One area where we could be doing more is at the intersection of climate change, habitat loss and animal health—animal-human health, indeed. Changing temperatures, bushfires, drought and loss of habitat all drive wildlife, feral animals and insect vectors into new areas and closer contact with domestic animal and human populations, bringing existing diseases to areas where they were previously unknown and new diseases to the fore. In 1994 for example, Hendra virus was first described at a location outside Brisbane. Moving from flying foxes to horses, the virus can then pass to humans and, with a 60 per cent fatality rate in infected people, poses a huge risk to veterinarians, horse owners and workers in the equine industries. Changing environmental conditions have seen this disease move steadily southwards, with a detection seen as far down as the Hunter Valley in New South Wales in 2019, which I know would be of interest to you, Madam Deputy Speaker Claydon. Biosecurity events like this one will become even more frequent due to climate change. An increase in penalties may deter some would-be criminals but it won’t stop climate change.

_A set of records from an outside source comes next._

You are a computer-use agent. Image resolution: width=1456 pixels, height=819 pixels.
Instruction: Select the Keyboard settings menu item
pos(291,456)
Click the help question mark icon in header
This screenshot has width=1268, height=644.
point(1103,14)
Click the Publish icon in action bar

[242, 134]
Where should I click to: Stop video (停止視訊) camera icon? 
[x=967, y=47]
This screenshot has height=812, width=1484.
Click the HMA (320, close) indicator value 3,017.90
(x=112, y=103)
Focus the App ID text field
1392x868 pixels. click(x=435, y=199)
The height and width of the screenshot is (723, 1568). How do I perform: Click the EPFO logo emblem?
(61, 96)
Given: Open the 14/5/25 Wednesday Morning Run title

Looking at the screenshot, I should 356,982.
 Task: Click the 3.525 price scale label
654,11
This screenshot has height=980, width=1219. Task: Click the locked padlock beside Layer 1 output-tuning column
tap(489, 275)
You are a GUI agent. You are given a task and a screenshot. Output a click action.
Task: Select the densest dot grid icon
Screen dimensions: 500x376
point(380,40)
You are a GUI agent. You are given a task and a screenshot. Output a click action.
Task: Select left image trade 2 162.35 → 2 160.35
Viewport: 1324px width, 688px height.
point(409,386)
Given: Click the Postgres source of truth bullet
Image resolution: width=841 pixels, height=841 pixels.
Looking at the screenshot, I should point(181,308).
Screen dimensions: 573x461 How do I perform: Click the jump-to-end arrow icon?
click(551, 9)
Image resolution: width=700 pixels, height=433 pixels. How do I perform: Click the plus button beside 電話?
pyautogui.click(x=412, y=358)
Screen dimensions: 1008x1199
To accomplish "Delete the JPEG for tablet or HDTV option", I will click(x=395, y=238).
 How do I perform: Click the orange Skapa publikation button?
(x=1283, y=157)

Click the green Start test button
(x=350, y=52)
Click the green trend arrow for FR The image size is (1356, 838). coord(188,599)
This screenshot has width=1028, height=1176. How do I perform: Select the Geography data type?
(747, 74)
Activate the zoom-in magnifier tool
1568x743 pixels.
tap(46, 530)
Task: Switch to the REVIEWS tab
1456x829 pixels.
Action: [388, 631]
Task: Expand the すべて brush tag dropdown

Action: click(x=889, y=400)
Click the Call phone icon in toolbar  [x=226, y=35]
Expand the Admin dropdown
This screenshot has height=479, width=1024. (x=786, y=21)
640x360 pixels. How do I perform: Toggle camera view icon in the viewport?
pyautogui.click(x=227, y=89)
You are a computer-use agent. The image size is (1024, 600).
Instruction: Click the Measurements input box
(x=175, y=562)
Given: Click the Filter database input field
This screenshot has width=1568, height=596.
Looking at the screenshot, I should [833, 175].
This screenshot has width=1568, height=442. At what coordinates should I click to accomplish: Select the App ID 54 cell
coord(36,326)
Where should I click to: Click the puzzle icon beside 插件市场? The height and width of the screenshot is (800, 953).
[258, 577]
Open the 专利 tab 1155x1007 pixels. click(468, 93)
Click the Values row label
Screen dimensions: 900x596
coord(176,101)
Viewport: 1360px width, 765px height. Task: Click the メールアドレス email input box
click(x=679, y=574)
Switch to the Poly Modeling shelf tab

Finally, I’d like to welcome the in-principle free trade agreement with the UK overnight. Biosecurity protection measures are essential to free trade. The agreement will provide additional access and expand export opportunities for farmers in north-east Victoria, who produce high-quality beef, dairy, sheepmeat and wine. The UK is a relatively small but important market for beef and sheepmeat. Over time, the FTA will help to expand export opportunities and provide additional options for our producers. I encourage the government to work harder to secure, for our beef, greater access into the European Union, which has fallen away in recent times. This important market needs to be rebuilt. The wine industry has recently taken a massive hit from China, after they imposed tariffs on Australian wine in November 2020. Australia exports 36 per cent, by volume, of wine to the United Kingdom. The FTA will improve our competitive position and put more money into the pockets of winemakers in my region, which will allow them to invest further in their businesses.
But we can’t have any of this without strong biosecurity measures. This bill is a pretty basic way to achieve that, but there’s so much more that we could be doing, especially when it comes to climate change and biosecurity risks, and I call on the government to do much, much more in that space.